--- Start of SELECTED PASSAGE ---
What about Make Your Mark up in Clifton, just a bit further up along Whiteladies Road? It's like a cafe where you can you can paint your own pottery stuff like mugs/plates etc. There isn't an actual website for it (lol, if you google it and get makeyourmark.org or whatever, it's something totally different) but it's on Venue's online directory if you search for it.


----------



## JE:5 (Mar 30, 2009)

Arnos Vale cemetery- http://www.arnosvalefriends.org.uk


----------



## chainsaw cat (Apr 11, 2009)

I just took 4 kids under 8 arond Bristol and I have to say it's just the bestest and most fantastic place I ever took kids.

I thunked of Bristow as a great big drinking and sex sort of place, with a bit of fighting and some food, from my single days.

I'm really bowled over by how great it is in the daylight and how friendly the people are (considering how hung over they must be andthe stress of waiting for the coppers).

Little Chainsaw Kittens and the Cousins from Hell liked all of it, the ferry boats probably best of all (excluding the hideously expensive orange cake at the SS GB which was frankly worth the trip itself)

Ta Bristol, still my fave away city despite getting old and boring. (me not you)


----------



## gentlegreen (Aug 24, 2009)

Would anyone like to hazard a guess as to where I was standing when I took this photo ?


----------



## strung out (Aug 24, 2009)

it's not henbury train station is it?


----------



## strung out (Aug 24, 2009)

or avonmouth somewhere more likely actually. you wouldnt get that view from henbury i dont think


----------



## butchersapron (Aug 24, 2009)

St Andrews Road?


----------



## gentlegreen (Aug 24, 2009)

strung_out said:


> or avonmouth somewhere more likely actually. you wouldnt get that view from henbury i dont think



quite warm


----------



## gentlegreen (Aug 24, 2009)

butchersapron said:


> St Andrews Road?



a little to the North


----------



## Mrs Magpie (Aug 24, 2009)

At sunset my favourite place in Brizzle is St Mary Redcliffe and huge flocks of starlings.


----------



## strung out (Aug 24, 2009)

is it severn beach train station?


----------



## gentlegreen (Aug 24, 2009)

a slightly more important station than that .. well *line*, anyway ... and what's that in the distance ?
--- End of SELECTED PASSAGE ---
--- Start of SOURCE DATA ---
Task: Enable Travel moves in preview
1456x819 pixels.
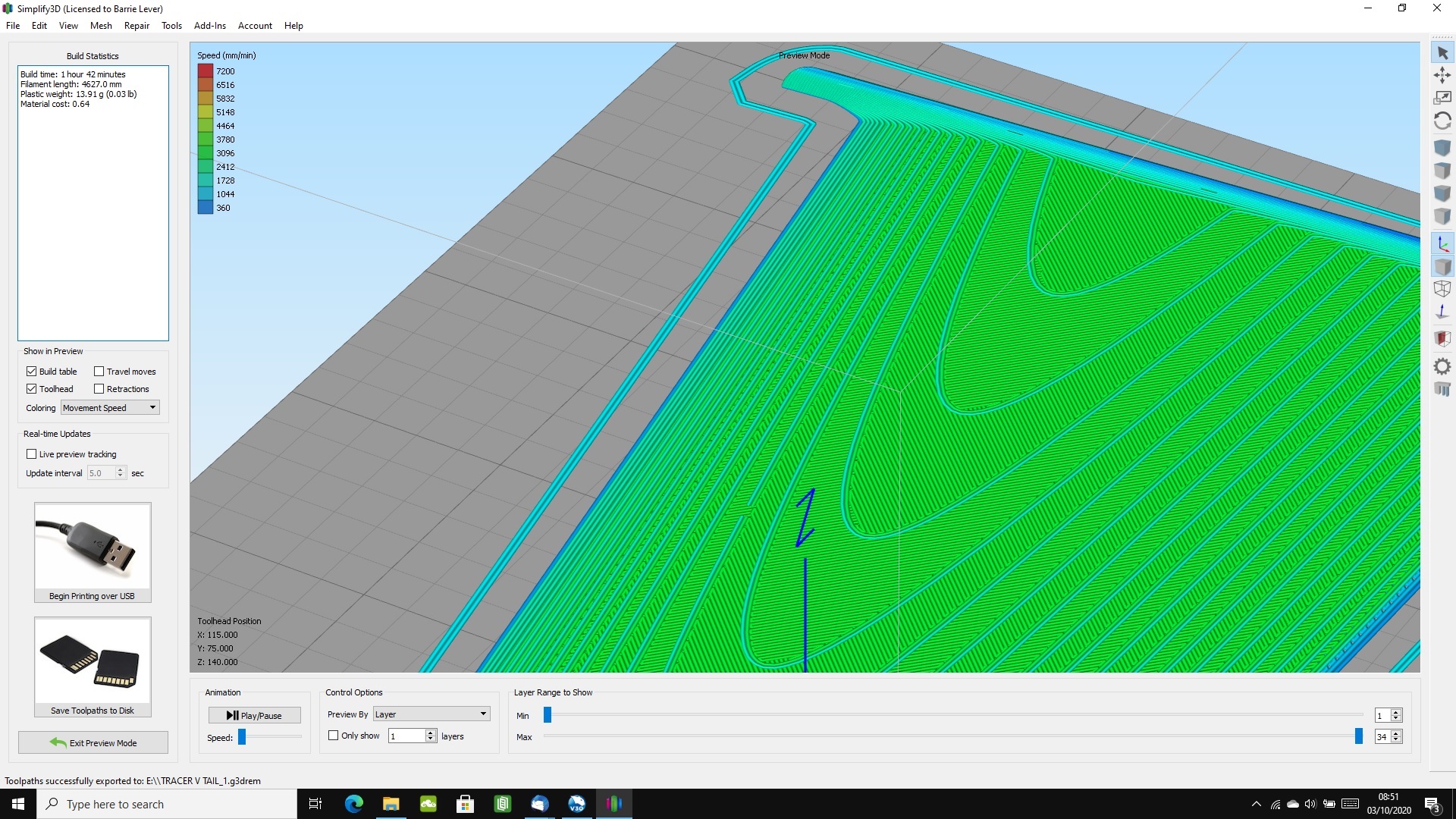Action: (x=99, y=372)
--- End of SOURCE DATA ---
◆ **SET TASKS**:
a – Answer these from the forum thread about places in Bristol:
(i) What kind of items can visitors paint at Make Your Mark?
(ii) Which part of the trip did Little Chainsaw Kittens and the Cousins from Hell probably like best?
(iii) What does Mrs Magpie name as her favorite place in Brizzle at sunset?
b – Resume the forum thread about places in Bristol by writing the next post after its final one.

◆ **TASK-BY-TASK OUTPUTS**:
a –
(i) Pottery, such as mugs and plates.
(ii) The ferry boats.
(iii) St Mary Redcliffe and huge flocks of starlings.

b –
----------



## strung out (Aug 24, 2009)

well it's here anyway http://maps.google.co.uk/?ie=UTF8&ll=51.562772,-2.667961&spn=0.028333,0.076561&z=14

it's the mainline just before it goes under the severn, just can't figure out the exact location!


----------



## Sunspots (Aug 24, 2009)

Pilning?


----------



## gentlegreen (Aug 24, 2009)

Sunspots said:


> Pilning?



exactamundo 

Today's theme is crossings :-


----------



## gentlegreen (Aug 24, 2009)

strung_out said:


> well it's here anyway http://maps.google.co.uk/?ie=UTF8&ll=51.562772,-2.667961&spn=0.028333,0.076561&z=14
> 
> it's the mainline just before it goes under the severn, just can't figure out the exact location!



Shocking really - lived here all my life and I didn't even go to see the second bridge being opened ...  I doubt we had a TV at school in 1966 when the first one was ...


----------



## Sunspots (Aug 24, 2009)

gentlegreen said:


> exactamundo



It wasn't too difficult to work it out; entirely coincidentally, I've been studying google maps of the area this afternoon.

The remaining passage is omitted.